Both agents must be administered only via subcutaneous injections.

Adverse Drug Effects

Adverse drug effects reported for mecasermin rinfabate include hypoglycemia (31%), arthralgia, injection site reactions, headaches (22%), lymphadenopathy, iron deficiency anemia, thyromegaly, hyperglycemia, arthralgia, bone pain, muscular atrophy, increased transaminases, papilledema, hematuria, and ovarian cysts.

Hypoglycemia (42%), arthralgia, injection site reactions, lipohypertrophy, bruising, otitis media, snoring, tonsillar hypertrophy, headache, dizziness, convulsions, vomiting, hypoacusis, ear pain, abnormal tympanometry, cardiac murmur, pain in extremities, thymus hypertrophy, and intracranial hypertension have been reported with mecasermine use.

Special Considerations

Studies have not been conducted in patients with renal or hepatic impairment; caution should be used in these patients.

Patients always should take mecasermin rinfabate and mecasermine with food to avoid hypoglycemia. Do not administer if patient cannot take with food.

Clinical Trials

The only information available about these drugs come from the package inserts, so critical evaluation is not possible.

Mecasermin rinfabate

Study Design and Treatment Regimen

  • Prospective, open-label multicenter study involving 36 pediatric patients.
  • Inclusion criteria: extremely short stature, low IGF-1, low IGFBP-3, and normal GH secretion.
  • Patients were started on 0.5 mg/kg/day and titrated up to 2 mg/kg/day based on tolerability and serum IGF-1 levels.

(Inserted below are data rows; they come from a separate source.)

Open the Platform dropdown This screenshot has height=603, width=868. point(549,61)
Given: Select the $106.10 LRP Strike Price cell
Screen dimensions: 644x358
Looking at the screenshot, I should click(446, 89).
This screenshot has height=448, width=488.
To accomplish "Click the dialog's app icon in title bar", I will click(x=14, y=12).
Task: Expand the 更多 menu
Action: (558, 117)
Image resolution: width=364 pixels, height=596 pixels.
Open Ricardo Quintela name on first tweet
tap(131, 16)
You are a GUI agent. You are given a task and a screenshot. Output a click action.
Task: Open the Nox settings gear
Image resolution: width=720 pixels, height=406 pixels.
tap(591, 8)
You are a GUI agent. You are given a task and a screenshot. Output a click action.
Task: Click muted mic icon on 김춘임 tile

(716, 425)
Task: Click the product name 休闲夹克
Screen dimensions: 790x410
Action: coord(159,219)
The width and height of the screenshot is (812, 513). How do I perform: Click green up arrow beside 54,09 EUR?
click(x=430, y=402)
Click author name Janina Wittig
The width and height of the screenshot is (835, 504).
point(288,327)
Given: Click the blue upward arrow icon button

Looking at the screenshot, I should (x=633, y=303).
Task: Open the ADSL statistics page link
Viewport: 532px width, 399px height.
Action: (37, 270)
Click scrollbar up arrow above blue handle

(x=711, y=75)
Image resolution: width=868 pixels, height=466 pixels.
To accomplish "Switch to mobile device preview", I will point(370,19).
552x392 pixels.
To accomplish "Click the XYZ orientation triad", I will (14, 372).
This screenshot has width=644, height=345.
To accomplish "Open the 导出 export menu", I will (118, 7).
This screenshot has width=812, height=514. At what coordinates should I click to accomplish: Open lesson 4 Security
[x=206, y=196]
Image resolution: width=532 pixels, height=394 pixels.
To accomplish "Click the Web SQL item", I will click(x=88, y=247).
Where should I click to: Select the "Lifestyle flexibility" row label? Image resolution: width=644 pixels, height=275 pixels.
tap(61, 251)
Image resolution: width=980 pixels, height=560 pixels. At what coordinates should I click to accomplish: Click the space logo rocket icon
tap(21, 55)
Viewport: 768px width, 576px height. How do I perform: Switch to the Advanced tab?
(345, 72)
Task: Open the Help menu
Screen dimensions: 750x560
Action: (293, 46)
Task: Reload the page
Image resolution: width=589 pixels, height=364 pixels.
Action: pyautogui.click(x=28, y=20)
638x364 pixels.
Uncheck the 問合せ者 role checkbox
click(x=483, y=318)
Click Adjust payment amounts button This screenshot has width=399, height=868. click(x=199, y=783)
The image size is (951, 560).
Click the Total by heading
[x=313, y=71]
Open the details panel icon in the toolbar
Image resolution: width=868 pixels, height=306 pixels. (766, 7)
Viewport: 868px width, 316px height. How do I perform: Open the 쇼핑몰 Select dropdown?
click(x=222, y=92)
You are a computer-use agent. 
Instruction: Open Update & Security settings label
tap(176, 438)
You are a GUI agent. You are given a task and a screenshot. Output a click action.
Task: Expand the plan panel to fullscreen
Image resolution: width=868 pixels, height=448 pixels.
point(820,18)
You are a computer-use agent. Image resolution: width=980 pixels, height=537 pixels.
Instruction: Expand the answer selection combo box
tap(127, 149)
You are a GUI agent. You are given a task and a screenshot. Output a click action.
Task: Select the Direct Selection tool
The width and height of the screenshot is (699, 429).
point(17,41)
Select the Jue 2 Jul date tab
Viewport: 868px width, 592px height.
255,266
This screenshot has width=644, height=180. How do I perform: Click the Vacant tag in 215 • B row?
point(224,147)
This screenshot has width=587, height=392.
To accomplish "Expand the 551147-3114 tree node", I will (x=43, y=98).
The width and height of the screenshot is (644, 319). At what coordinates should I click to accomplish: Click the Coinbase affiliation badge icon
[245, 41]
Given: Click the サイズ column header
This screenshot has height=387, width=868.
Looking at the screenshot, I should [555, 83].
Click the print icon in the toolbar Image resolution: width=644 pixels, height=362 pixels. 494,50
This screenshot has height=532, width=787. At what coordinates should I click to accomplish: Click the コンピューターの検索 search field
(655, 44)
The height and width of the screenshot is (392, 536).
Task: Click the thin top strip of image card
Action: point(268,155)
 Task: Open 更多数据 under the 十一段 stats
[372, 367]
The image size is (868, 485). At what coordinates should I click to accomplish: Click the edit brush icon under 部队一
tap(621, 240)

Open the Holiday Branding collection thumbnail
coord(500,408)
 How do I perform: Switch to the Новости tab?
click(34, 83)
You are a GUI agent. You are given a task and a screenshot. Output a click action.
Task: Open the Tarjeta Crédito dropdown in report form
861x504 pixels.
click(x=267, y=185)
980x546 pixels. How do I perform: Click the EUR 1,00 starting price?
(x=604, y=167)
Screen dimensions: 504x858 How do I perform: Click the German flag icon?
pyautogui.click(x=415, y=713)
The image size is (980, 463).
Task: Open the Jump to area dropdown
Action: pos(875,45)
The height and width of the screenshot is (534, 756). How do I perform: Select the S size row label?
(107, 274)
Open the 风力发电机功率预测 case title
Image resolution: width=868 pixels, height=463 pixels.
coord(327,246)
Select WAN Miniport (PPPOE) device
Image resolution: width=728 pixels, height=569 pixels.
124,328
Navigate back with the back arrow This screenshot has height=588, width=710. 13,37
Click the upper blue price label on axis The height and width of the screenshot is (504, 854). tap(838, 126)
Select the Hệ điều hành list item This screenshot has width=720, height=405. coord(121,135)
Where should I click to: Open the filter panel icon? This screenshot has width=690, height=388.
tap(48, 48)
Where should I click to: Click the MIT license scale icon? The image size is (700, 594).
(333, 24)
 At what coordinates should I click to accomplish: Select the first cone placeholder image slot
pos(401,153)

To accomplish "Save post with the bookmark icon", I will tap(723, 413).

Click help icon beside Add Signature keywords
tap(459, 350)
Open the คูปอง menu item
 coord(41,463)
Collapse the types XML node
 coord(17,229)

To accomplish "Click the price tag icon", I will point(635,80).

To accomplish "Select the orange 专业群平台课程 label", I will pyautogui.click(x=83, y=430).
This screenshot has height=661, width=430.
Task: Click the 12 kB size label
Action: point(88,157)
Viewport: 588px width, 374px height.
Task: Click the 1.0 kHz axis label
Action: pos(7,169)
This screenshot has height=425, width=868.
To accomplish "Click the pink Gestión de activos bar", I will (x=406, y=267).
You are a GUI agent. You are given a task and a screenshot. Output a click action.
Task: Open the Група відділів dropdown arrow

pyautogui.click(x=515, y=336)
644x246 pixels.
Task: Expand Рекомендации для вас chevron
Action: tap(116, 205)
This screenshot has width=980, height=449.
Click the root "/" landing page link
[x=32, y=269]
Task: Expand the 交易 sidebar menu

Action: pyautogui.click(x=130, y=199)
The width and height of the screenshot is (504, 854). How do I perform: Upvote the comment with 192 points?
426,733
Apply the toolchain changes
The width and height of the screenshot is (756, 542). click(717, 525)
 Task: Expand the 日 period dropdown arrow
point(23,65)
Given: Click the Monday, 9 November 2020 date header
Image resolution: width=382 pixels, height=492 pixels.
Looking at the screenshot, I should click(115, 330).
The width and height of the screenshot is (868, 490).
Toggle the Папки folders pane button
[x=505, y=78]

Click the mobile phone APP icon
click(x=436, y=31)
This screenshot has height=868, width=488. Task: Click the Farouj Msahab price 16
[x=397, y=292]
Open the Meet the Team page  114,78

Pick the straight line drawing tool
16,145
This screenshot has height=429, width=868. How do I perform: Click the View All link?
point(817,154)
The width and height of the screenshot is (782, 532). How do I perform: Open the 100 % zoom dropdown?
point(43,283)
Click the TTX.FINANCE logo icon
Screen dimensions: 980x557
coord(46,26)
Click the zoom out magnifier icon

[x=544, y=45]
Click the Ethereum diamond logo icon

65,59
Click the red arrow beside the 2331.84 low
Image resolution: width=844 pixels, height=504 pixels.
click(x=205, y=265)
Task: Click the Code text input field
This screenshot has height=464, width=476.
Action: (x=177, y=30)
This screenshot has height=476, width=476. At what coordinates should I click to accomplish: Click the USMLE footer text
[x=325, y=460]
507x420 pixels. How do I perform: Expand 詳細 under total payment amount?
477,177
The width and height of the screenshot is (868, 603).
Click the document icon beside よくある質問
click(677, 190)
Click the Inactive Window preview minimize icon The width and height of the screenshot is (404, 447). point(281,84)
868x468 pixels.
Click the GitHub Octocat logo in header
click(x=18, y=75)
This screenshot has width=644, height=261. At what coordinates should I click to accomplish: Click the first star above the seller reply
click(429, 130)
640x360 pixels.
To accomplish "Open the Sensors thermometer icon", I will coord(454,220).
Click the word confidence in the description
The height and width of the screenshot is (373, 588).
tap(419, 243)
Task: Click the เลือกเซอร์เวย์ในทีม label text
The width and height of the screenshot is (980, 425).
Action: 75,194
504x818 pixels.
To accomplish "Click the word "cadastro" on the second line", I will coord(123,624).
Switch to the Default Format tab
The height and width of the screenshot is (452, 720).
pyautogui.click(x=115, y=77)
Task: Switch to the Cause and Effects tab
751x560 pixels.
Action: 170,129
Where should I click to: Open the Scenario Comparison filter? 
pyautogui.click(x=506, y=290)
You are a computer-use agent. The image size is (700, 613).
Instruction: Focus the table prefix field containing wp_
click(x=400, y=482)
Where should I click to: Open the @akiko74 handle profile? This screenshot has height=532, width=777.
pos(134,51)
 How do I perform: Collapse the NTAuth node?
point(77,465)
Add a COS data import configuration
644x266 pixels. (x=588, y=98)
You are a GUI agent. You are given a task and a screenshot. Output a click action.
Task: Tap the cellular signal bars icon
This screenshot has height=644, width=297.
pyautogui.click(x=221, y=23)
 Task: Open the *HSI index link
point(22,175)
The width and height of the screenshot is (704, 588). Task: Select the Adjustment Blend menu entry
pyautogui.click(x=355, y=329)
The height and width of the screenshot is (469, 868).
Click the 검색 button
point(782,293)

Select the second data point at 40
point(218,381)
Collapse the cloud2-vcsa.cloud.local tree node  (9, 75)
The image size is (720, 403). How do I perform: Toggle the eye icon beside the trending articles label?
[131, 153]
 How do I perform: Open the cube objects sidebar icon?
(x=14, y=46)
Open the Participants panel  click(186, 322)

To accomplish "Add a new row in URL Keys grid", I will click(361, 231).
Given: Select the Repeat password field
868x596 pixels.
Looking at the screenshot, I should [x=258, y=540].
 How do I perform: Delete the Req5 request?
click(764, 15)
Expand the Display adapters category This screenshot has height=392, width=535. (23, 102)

  • There was a statistically significant increase in height velocity (P < 0.0001) from baseline at both six months and 1 year.
  • Patients had a significant increase in height from baseline; for children receiving ≤ 1 mg/kg/day, P < 0.0001 at six months and P < 0.002 at 1 year; for children receiving ≤ 2 mg/kg/day, P < 0.001.


Study Design and Treatment Regimen

  • Five clinical trials (one randomized, double-blind, controlled trial and four open-label trials) were conducted involving 71 pediatric patients. Data from these trials were combined to assess safety and efficacy.
  • Inclusion criteria: extremely short stature, slow growth rates, low IGF-1 serum concentrations, and normal growth secretions.
  • Patients were administered doses ranging from 0.06 mg/kg bid to 0.12 mg/kg bid for up to eight years.


  • Height velocity was significantly increased in years 1-6 of the study (P < 0.0001 in years 1-3, P < 0.0045 in year 4, P < 0.0015 in year 5, and P < 0.0009 in year 6).
  • No significant increases in height in years 7 and 8.

Cost Comparison

In general, mecasermine is a cheaper option than mecasermin rinfabate, though both drugs cost thousands of dollars annually. Table 2 compares the annual cost of both drugs. These numbers are based on mecasermine's multiuse 40 mg vial and an average wholesale price per vial of $562.50 and mecasermin rinfabate's single-use 36 mg vial and an average wholesale price per vial of $90.

Formulary Recommendation

At this time, neither mecasermin rinfabate nor mecasermine should be placed on formulary. It is unlikely that these agents would be used to any significant extent in the hospital setting. If a case should arise that requires use of one of these agents, evaluate on a case-by-case basis.


  • Iplex™. Package Insert. Glen Allen, VA: Insmed Inc.; 2006.
  • Increlex™. Package Insert. Brisbane, CA: Tercica Inc.; 2005.
  • Tercica Inc. Tercica's increlex pricing provides a significant competitive advantage, June 5, 2006. Available at: www.tercica.com. Accessed Oct. 4, 2006.